LANSING, Mich. — The Senate finalized a bipartisan plan on Wednesday to raise the age of legal adulthood within the state’s court system. The multi-bill plan would establish 17-year-olds as minors in most cases.
“This is a momentous day for our state,” said Sen. Peter J. Lucido, R-Shelby Township, who is an attorney and former probation officer. “After months of hard work and public input, today the Legislature acted to improve our criminal justice system by raising the age of legal adulthood.
“This long-overdue reform will ensure youth who are charged with criminal acts will, in most cases, be treated as the children they are.
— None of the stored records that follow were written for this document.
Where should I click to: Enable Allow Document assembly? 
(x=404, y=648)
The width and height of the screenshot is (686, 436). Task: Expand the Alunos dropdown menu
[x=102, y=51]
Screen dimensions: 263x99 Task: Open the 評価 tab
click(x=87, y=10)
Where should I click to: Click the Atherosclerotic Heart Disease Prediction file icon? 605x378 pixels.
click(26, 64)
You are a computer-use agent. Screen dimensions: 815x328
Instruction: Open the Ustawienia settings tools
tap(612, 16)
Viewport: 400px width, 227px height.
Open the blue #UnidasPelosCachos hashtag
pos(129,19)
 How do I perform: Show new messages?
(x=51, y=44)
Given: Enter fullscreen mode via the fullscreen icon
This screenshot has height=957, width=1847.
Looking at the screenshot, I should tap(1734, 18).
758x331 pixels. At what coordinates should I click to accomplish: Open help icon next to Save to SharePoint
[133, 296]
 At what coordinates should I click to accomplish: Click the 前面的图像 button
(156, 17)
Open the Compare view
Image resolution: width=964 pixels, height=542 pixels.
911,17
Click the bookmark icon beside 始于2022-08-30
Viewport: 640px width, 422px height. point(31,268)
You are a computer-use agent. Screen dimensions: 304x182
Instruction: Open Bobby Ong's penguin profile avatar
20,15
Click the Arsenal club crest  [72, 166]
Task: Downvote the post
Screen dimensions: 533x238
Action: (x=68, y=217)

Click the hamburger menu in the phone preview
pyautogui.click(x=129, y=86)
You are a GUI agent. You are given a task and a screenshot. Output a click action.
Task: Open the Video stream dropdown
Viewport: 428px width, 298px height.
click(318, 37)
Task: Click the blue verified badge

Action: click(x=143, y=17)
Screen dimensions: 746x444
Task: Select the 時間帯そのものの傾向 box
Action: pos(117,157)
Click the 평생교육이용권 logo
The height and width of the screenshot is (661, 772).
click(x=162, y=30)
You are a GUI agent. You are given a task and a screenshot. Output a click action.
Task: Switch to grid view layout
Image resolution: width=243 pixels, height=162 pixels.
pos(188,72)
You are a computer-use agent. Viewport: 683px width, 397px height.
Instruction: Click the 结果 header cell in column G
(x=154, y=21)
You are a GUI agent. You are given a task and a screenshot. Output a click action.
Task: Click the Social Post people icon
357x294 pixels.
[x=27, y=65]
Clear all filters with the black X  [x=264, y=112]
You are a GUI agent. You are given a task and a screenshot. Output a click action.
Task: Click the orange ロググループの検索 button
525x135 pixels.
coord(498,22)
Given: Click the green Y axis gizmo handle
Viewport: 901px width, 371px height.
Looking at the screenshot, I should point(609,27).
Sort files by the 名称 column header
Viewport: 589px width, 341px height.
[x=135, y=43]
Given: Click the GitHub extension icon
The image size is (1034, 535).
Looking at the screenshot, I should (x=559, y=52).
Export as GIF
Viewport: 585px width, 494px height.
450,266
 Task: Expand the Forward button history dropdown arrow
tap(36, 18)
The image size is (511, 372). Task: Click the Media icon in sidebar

While they will still be held accountable for their actions, they also will have the opportunity to learn from their mistakes and have a better chance of becoming productive members of society.”
The “Raise the Age” plan would amend or add to various parts of the state’s Probate Code, the Code of Criminal Procedure, the Juvenile Diversion Act, the Youth Rehabilitation Act, the Mental Health Code, and the Indigent Defense Commission Act, to formally recognize that a 17-year-old should be considered a juvenile for purposes of adjudication or prosecution of criminal offenses. The reforms would still allow for 17-year-olds to be treated as adults in violent criminal offenses.
If signed, Michigan would join most other states in prosecuting 17-year-olds as youths. Statistics show that states that have enacted similar raise-the-age laws have experienced a significant decrease in juvenile court referrals and recidivism.
“I appreciate the broad support from my colleagues on both sides of the aisle and look forward to our Raise the Age plan becoming law soon,” Lucido said.
The bills now go to the governor for signature.